YourNextMP’s use of the Popolo open standard for government means that the data is clean, machine-readable and easy to slot in anywhere—including Google.
Three cheers
We think a few shout-outs are due. This simple but far-reaching usage of YourNextMP data is only possible because of many good people bringing good things together:
- Democracy Club, and the huge amount of work that this volunteer-run organisation put in to gather and check candidate data
- The many volunteers who gave their time in adding and refining that data
- Popolo, driven by the work of James McKinney
- Poplus, because YourNextMP is based on the people-and-positions storing Component, PopIt
- Google.org, whose funding allowed the creation of Poplus in the first place.
What YourNextMP has achieved
Just as was hoped, YourNextMP data has been used to underpin a variety of projects by many individuals and organisations.

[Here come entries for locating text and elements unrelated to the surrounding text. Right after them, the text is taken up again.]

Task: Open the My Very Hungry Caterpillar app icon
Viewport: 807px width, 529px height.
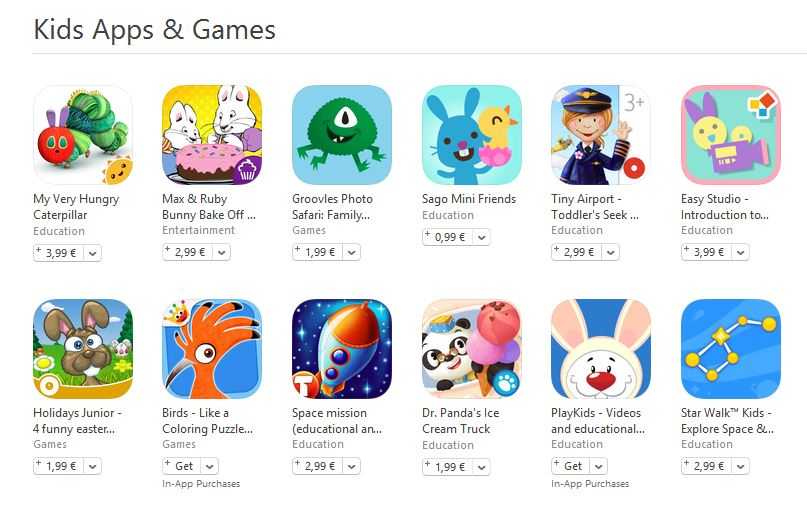Action: 83,135
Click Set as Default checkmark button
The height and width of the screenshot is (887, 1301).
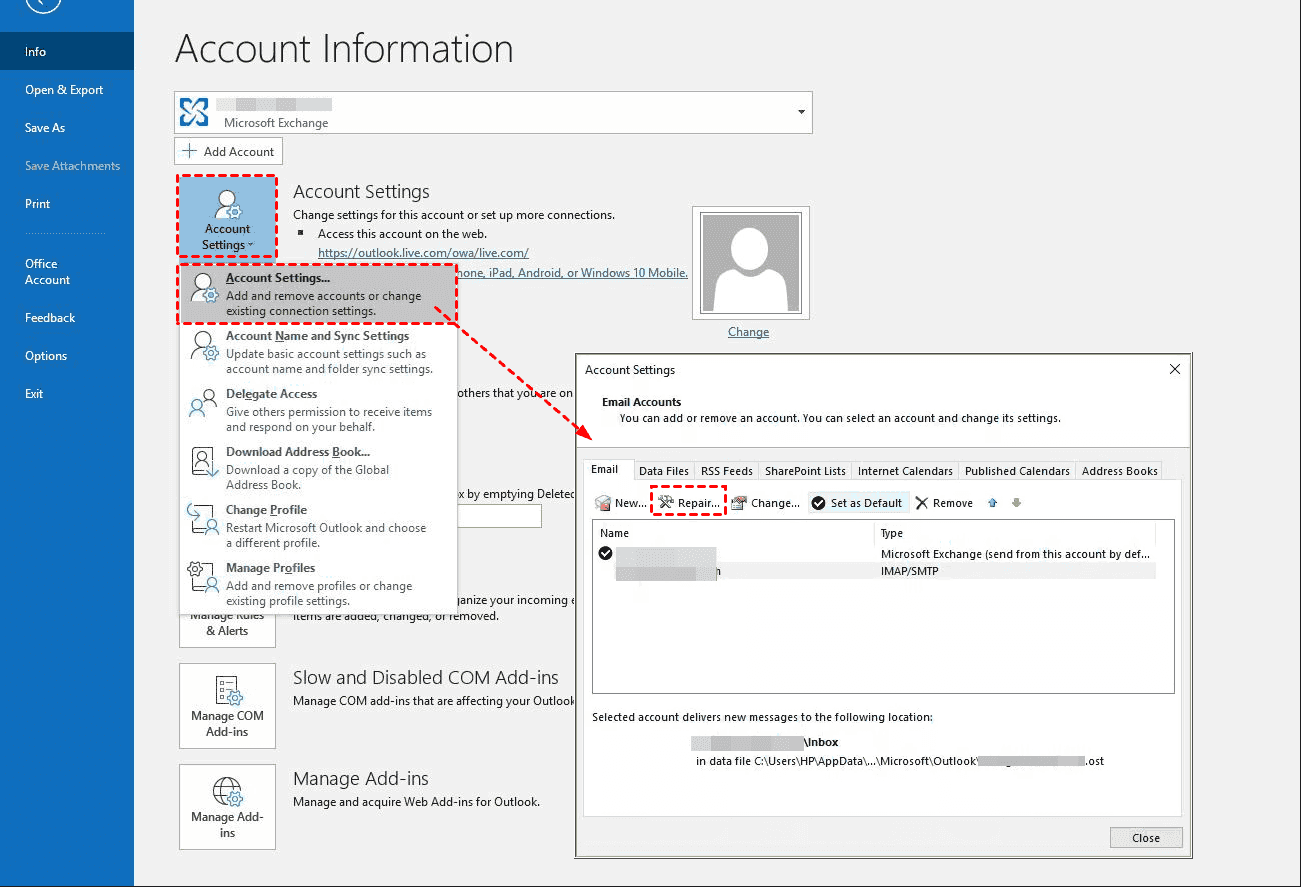click(x=857, y=503)
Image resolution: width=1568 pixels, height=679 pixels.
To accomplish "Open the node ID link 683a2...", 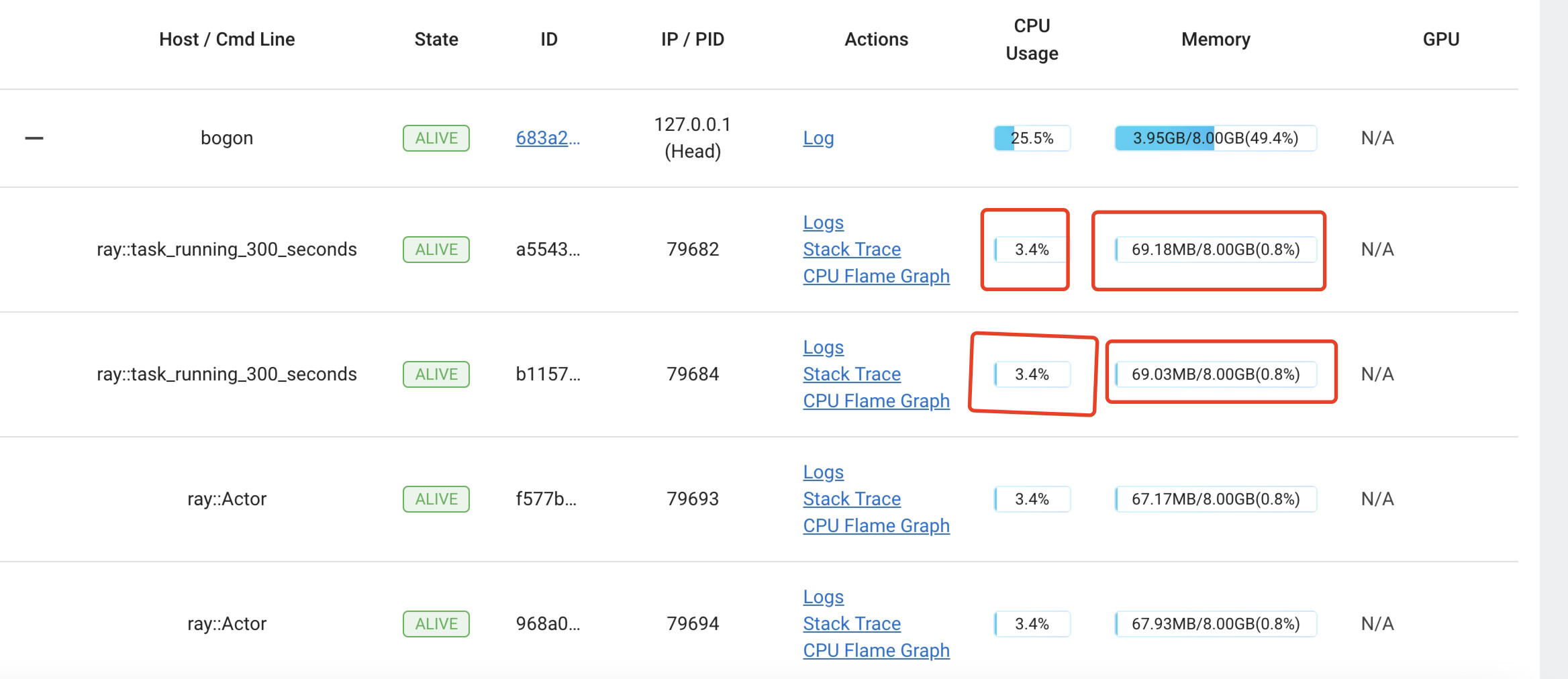I will pos(548,138).
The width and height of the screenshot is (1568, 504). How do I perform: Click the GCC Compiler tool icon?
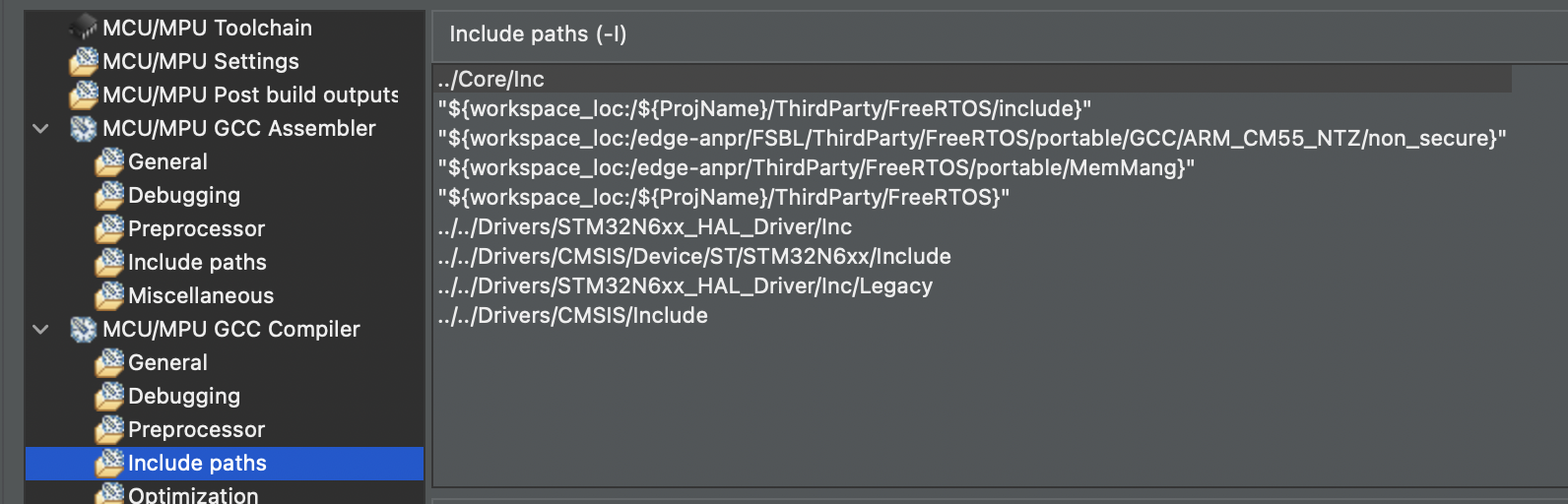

Google may be the latest and the biggest, but we’re no less pleased to see how it has made possible numerous tools to educate or inform the public before the election, as well as powering stories and infographics in several national newspapers. See our previous post for more details on this.
And there’s more. YourNextMP, because it’s built on Open Source code, won’t be going into hibernation until the next election in this country.
The UK voting may be over on May 8, but there are elections all over the world still to come. Our friends in Latin America will be taking the code and adapting it for use in Argentina whose election process starts in August. ¡Viva YourNextMP!